_Brief_
Only the lines from the line containing "Given: Select the Female radio button" to the end of the entries, both included, belong in your answer, and each must match exactly.

------ Records supplied

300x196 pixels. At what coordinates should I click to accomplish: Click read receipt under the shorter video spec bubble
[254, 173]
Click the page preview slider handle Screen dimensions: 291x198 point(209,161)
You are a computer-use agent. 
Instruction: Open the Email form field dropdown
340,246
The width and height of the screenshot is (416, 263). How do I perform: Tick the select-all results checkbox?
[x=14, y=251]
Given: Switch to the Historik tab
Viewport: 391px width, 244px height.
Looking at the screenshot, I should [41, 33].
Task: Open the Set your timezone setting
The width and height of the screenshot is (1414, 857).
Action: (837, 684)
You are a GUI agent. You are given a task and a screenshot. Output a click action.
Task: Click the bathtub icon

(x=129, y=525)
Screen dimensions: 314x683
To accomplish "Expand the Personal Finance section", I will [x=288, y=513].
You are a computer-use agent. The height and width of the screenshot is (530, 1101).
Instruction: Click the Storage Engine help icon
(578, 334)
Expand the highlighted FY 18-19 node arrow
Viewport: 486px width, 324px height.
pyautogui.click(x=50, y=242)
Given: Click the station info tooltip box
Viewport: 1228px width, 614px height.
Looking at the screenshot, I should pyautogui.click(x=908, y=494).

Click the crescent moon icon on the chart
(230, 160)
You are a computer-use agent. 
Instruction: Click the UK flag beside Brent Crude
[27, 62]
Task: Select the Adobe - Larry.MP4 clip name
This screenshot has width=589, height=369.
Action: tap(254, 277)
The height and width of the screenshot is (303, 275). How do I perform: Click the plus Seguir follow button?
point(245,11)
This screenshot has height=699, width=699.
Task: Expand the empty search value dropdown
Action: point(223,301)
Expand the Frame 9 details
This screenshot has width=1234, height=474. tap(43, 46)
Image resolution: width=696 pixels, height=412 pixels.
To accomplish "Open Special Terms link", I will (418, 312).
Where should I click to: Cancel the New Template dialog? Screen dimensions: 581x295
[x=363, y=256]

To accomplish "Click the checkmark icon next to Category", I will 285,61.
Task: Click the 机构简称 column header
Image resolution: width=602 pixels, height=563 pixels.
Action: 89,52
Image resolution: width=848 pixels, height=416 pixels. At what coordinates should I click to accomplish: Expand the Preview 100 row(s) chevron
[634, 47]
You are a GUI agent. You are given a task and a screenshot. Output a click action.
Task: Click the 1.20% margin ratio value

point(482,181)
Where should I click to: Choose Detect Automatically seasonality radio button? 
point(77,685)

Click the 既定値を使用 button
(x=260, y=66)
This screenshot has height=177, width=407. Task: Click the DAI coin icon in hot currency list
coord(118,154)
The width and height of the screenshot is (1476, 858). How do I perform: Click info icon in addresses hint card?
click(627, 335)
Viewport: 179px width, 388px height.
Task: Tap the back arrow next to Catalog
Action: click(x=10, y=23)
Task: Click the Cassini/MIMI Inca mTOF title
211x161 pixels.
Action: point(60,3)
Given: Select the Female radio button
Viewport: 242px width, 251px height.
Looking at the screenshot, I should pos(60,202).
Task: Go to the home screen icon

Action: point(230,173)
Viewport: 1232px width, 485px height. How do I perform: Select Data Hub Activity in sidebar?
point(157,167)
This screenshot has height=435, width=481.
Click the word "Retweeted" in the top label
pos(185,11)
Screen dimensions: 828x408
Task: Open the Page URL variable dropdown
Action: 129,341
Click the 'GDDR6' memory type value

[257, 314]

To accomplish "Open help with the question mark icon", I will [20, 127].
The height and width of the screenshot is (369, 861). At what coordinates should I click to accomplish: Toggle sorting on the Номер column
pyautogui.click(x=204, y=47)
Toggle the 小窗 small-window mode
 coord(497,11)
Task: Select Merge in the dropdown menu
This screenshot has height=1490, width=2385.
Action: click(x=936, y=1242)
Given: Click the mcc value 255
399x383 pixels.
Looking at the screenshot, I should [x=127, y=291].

------------

_Solution to the exercise_
Given: Select the Female radio button
Viewport: 242px width, 251px height.
Looking at the screenshot, I should pos(60,202).
Task: Go to the home screen icon

Action: point(230,173)
Viewport: 1232px width, 485px height. How do I perform: Select Data Hub Activity in sidebar?
point(157,167)
This screenshot has height=435, width=481.
Click the word "Retweeted" in the top label
pos(185,11)
Screen dimensions: 828x408
Task: Open the Page URL variable dropdown
Action: 129,341
Click the 'GDDR6' memory type value

[257, 314]

To accomplish "Open help with the question mark icon", I will [20, 127].
The height and width of the screenshot is (369, 861). At what coordinates should I click to accomplish: Toggle sorting on the Номер column
pyautogui.click(x=204, y=47)
Toggle the 小窗 small-window mode
 coord(497,11)
Task: Select Merge in the dropdown menu
This screenshot has height=1490, width=2385.
Action: click(x=936, y=1242)
Given: Click the mcc value 255
399x383 pixels.
Looking at the screenshot, I should [x=127, y=291].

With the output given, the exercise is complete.